◆ **What to do**
If a line below contains the string "indicator", copy it out.

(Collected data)

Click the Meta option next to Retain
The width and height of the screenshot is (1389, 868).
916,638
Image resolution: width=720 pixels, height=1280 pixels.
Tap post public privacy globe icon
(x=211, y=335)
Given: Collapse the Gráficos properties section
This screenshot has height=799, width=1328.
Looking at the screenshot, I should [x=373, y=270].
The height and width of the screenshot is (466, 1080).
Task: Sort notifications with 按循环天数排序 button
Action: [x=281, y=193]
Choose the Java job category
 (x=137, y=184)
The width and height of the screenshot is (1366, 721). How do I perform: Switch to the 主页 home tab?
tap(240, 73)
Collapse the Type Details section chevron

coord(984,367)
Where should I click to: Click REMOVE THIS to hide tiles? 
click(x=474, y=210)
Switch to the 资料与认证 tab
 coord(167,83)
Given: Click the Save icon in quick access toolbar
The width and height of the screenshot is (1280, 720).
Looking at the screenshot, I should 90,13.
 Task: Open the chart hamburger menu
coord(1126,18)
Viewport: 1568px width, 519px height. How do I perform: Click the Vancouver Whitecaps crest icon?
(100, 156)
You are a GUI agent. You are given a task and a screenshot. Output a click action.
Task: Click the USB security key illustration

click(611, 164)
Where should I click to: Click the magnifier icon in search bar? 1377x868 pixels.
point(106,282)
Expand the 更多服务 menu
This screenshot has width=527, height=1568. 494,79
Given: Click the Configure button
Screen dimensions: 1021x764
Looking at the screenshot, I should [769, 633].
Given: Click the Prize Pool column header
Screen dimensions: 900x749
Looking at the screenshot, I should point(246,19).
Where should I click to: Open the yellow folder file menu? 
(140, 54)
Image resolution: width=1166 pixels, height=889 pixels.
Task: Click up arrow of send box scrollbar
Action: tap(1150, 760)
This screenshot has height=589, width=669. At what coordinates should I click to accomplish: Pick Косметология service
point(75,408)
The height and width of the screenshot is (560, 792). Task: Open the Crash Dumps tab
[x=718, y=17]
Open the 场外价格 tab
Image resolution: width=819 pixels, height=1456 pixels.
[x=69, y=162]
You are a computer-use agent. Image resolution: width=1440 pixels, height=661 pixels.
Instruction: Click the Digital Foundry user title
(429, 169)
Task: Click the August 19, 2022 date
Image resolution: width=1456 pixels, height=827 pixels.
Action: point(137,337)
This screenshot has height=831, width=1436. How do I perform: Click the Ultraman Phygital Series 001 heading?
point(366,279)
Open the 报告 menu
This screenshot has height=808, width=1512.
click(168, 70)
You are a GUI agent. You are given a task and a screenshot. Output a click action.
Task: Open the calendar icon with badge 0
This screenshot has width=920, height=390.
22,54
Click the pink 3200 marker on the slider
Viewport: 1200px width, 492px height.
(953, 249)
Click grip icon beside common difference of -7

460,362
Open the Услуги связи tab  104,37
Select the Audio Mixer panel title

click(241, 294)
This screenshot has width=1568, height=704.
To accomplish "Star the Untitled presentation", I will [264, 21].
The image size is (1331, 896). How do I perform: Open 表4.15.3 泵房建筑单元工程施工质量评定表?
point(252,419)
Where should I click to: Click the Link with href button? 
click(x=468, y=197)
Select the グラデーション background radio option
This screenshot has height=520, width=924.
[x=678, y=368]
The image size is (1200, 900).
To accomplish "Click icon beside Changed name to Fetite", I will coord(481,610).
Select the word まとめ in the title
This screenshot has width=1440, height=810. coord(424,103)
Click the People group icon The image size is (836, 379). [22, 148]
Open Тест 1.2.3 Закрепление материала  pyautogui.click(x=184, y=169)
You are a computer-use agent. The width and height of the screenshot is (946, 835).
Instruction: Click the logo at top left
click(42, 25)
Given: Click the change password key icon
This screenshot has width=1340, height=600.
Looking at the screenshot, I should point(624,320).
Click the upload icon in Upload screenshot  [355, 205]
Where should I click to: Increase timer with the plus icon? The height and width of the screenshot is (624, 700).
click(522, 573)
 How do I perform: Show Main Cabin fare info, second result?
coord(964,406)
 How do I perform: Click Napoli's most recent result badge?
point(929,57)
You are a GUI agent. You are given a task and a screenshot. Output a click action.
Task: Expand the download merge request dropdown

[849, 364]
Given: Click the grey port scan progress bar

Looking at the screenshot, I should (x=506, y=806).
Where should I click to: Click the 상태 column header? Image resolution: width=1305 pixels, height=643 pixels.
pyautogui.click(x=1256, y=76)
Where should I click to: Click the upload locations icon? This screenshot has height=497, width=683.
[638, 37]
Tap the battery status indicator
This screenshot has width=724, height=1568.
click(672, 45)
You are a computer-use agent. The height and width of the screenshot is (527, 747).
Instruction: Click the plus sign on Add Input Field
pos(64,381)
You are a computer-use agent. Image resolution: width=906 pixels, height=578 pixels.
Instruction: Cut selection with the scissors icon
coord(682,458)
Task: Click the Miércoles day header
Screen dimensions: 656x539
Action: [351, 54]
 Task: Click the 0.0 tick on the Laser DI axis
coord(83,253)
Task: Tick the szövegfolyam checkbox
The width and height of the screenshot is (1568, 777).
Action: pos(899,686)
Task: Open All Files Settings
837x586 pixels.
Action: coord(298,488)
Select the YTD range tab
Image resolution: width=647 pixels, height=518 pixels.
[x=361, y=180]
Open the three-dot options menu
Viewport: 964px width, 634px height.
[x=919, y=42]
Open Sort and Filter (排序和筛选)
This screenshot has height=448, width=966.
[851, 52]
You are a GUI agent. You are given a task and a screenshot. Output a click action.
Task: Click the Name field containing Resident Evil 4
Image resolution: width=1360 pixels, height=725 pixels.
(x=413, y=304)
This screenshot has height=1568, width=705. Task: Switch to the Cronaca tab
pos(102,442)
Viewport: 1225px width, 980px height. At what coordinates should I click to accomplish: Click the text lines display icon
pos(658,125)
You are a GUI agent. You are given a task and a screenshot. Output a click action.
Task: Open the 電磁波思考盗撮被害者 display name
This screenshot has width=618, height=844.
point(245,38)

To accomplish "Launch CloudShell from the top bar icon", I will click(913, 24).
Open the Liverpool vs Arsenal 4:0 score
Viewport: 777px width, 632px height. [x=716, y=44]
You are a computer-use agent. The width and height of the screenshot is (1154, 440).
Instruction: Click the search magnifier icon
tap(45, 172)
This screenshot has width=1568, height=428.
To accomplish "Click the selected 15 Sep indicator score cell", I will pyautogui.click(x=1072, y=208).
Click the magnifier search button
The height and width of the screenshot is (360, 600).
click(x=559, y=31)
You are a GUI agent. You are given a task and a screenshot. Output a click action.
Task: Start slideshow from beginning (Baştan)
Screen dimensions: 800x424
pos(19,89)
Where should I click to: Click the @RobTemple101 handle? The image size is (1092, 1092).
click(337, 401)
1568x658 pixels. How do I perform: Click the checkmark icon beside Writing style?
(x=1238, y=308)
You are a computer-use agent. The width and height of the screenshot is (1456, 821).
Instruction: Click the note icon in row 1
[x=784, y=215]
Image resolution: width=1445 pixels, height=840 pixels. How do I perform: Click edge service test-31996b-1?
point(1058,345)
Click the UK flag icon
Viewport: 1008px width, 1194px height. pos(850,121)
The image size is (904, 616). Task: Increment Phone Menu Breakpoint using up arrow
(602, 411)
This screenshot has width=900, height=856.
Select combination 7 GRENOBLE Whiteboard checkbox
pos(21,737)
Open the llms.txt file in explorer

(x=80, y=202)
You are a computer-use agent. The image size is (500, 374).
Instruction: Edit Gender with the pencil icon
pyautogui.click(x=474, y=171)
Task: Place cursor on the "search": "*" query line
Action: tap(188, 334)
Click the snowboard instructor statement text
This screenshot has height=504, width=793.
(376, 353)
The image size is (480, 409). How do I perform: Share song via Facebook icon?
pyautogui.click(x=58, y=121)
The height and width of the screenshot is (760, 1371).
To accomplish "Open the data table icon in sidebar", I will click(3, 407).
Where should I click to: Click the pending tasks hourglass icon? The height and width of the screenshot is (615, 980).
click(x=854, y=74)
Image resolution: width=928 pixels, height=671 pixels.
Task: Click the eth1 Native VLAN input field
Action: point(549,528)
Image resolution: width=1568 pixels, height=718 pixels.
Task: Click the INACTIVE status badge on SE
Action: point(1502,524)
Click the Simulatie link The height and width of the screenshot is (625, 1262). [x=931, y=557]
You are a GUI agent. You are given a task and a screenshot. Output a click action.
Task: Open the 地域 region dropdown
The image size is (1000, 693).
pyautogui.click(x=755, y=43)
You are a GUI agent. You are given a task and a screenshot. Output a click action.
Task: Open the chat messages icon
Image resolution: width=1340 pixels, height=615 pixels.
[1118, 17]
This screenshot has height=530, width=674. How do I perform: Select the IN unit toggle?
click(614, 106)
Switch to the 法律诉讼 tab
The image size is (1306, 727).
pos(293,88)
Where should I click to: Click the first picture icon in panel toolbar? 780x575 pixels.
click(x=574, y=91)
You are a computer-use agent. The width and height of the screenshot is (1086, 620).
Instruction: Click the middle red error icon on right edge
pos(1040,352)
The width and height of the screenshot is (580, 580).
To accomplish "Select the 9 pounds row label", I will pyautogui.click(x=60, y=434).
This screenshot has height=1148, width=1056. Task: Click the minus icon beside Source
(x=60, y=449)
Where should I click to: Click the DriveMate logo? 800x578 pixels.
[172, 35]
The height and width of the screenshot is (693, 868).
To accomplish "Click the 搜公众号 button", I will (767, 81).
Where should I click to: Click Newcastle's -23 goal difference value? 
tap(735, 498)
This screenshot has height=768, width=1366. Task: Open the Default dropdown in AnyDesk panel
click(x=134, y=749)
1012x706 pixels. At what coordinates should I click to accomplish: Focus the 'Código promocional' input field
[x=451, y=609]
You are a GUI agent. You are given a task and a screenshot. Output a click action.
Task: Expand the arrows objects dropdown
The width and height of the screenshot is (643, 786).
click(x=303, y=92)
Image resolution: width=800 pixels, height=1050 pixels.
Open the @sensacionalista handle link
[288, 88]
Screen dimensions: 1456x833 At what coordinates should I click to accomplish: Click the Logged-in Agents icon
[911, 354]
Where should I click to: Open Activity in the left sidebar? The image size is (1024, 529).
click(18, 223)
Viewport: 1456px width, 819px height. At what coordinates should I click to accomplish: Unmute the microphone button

◆ **Task answer**
Tap the battery status indicator
To accomplish "Click the selected 15 Sep indicator score cell", I will pyautogui.click(x=1072, y=208).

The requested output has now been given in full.